Be realistic about data: Rethink the “more data is better” mindset. Use synthetic or high-quality streamlined datasets to accelerate development and reduce overhead while maintaining focus on actionable insights.
AI isn’t a one-size-fits-all solution or a checkbox for modernization. It’s a strategic enabler, and the businesses that win are those that approach it with clarity, focus, and a willingness to challenge conventional wisdom.
What this means for the build or buy decision
The traditional "build or buy" debate oversimplifies the complexity of integrating AI into a business strategy. Instead, the question should be: How can businesses combine building, buying, and borrowing to achieve the greatest value with the least risk?
At Algorithma, we use a Borrow-Buy-Build (B/B/B) framework to address specific business challenges with AI. Borrowing leverages cloud AI services or open-source solutions for rapid prototyping with minimal commitment. Buying focuses on pre-trained models and enterprise tools for targeted results and quick integration into workflows. Building involves creating custom solutions when differentiation is critical, ensuring a long-term strategic edge. This spectrum allows businesses to test, scale, and refine AI solutions without overcommitting.

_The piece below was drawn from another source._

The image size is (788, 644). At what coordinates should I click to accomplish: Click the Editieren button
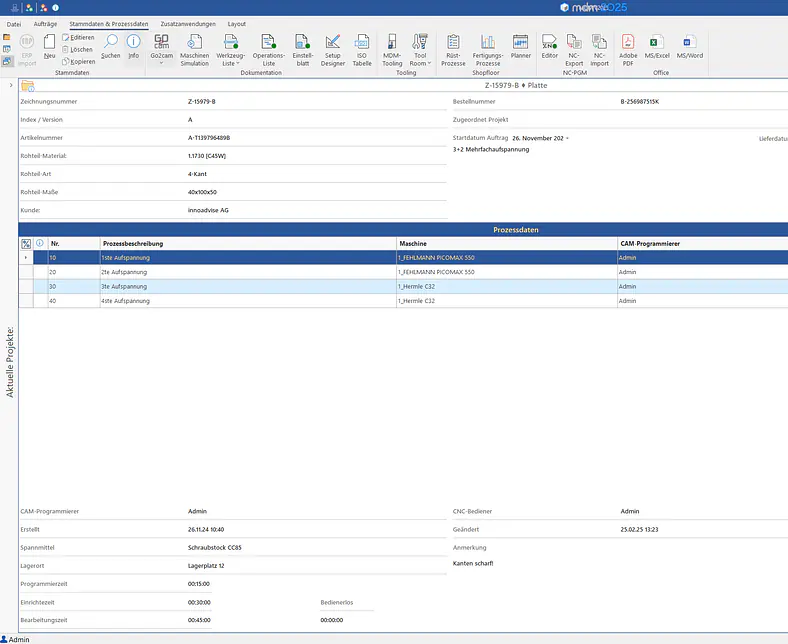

The build or buy decision isn’t binary - it’s a spectrum. Businesses must align their AI strategies with their unique goals, challenges, and capabilities. By combining elements of building, buying, and borrowing, companies can stay agile, reduce risks, and unlock the full potential of AI.
The B/B/B-framework isn’t just a methodology - it’s a roadmap. By starting small, aligning solutions with business goals, and scaling strategically, businesses can use AI as a powerful driver of efficiency, differentiation, and innovation.
The businesses that thrive will be those that treat AI as a journey - where thoughtful planning and selective investments lead to impactful, sustainable outcomes.